I feel that pull, and rush to bed at 8:30 p.m., shouting to my wife, “I have to lie down.” As soon as I stretch out on the bed, I see a Blue Lady – a dancing figure of blue light, inside a blue sphere. White lights flash at the top of my head. This no longer alarms me, but I am not wholly prepared for what follows. I am being pulled up into a cone of light. The luminous space is shaped like the inside of a pyramid, with an opening at the top.
    I am drawn into a long, narrow chamber. It is very light, with many tall windows. It is hung with masks and sculpted heads. It has the quality of a museum suspended in space. There is a rounded opening at the other end of the gallery. I approach this opening and am astonished to see an enormous face, the face of a beautiful woman, but of giant proportions. 
     Despite her beauty and welcoming expression, I back away. Then comes another shock. I glimpse the feeler, or part of the leg, of an insect, also blown up to giant size. I’m not happy about confronting a bug or a spider this big. I focus on expanding myself to equally huge proportions. I find the reverse process taking effect. Now I am shrinking incredibly fast. The bug’s leg is now as thick as a tree. As I continue to shrink, I lose track of it. What’s coming next? Dust mites the size of mastodons? My fears dissipate as I continue to shrink. I see planets whirling by, and realize I am traveling in the space between subatomic particles. It is as vast as “outer” space. 
     I see an intense pinpoint of white light. In some way, I become this point of light. I am traveling inconceivably fast, and harnessing immense energy.
     Through swirling cloudbanks, I see another world. Its sun is a great white disc, much closer to the surface of the planet than our sun is to Earth. The planet is screened from its burning rays, to some extent, by dense gaseous clouds. I am looking at a jagged, dramatic range of mountains.
     I am in the presence of a life force. I feel it, but cannot see it clearly. I glimpse fleeting images of something like a grasshopper, or a small humanoid figure with an enormous head. I realize that the life forms of this place are not focused in material reality as humans are on Earth. They can put on shapes as we put on clothes.
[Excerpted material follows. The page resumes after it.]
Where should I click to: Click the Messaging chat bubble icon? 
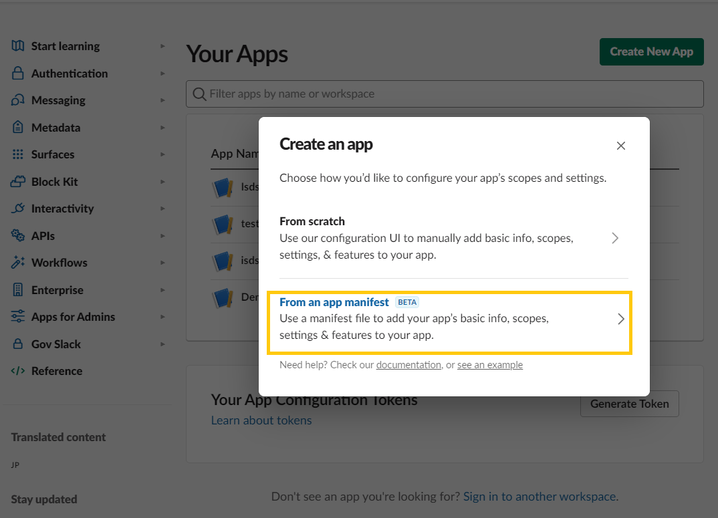[18, 100]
     I enter into a long mental dialog with the presence. Its thoughts are deep and heavy as a mountain; they weigh on me before they slip into forms I can hold. I do not hear words. The communication is not in language as we know it. The thoughts are not transmitted in linear form. I can receive them without need of a mediator, but as they become words in my mind, I am aware that I am missing a great deal. I am told:
     “You are an interpreter between worlds.”
     I ask for guidance on my life and work. The response: “You do not need to wait upon Power. Power is always waiting for you.” 
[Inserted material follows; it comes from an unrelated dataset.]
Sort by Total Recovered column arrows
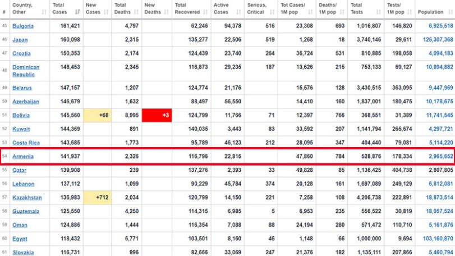455x256 pixels. tap(205, 12)
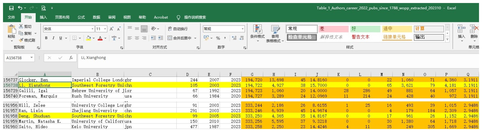
Task: Click the Increase Indent icon
Action: (161, 38)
     I ask about love, and receive a surge of communication in one moment point, from which I unfold the statement, “Love brings your world into being.”
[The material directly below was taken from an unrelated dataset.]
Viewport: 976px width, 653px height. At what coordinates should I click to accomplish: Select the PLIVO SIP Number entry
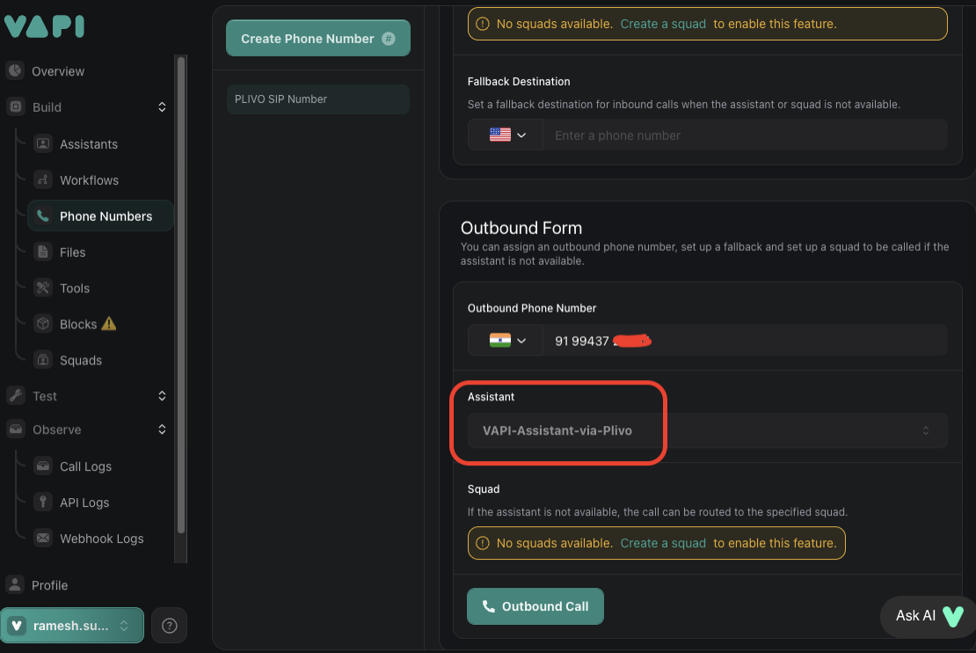tap(317, 99)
     I ask for a name by which I can call on this presence. It is difficult to pick anything up. I suggest that the entity could write its name in lights. I am presented with an impressive display of cosmic fireworks. I see the spiral arms of a galaxy spinning into life. Still no name. But from somewhere, a word that sounds like “Calidon” wells up in me. I ask if this is right.
     My question is received with sublime indifference. My sense is that “Calidon” will serve if I must have a name, but an unclear whether it is the name of the entity, or its world.
    When we part, there is a deep exchange of affection, less personal than human love, but strong and empowering.

For the five hours of this experience, I was in a liminal state of consciousness. I was aware of external noises – a yapping dog, a distant train – and the state of my physical body, while fully engaged in my journey and my interaction with the intelligence of another world. I was also watching over the body on the bed and observing the incredible shrinking man.
     When I got up to record this adventure, and then to walk my dogs in the cool moonlight along the farm road, I carried a sense of awe. I felt I had been given experiential access to a great secret: to go to another galaxy, go within.



Journal drawing: "Traveling" by Robert Moss


Text adapted from The Boy Who Died and Came Back by Robert Moss.Published by New World Library.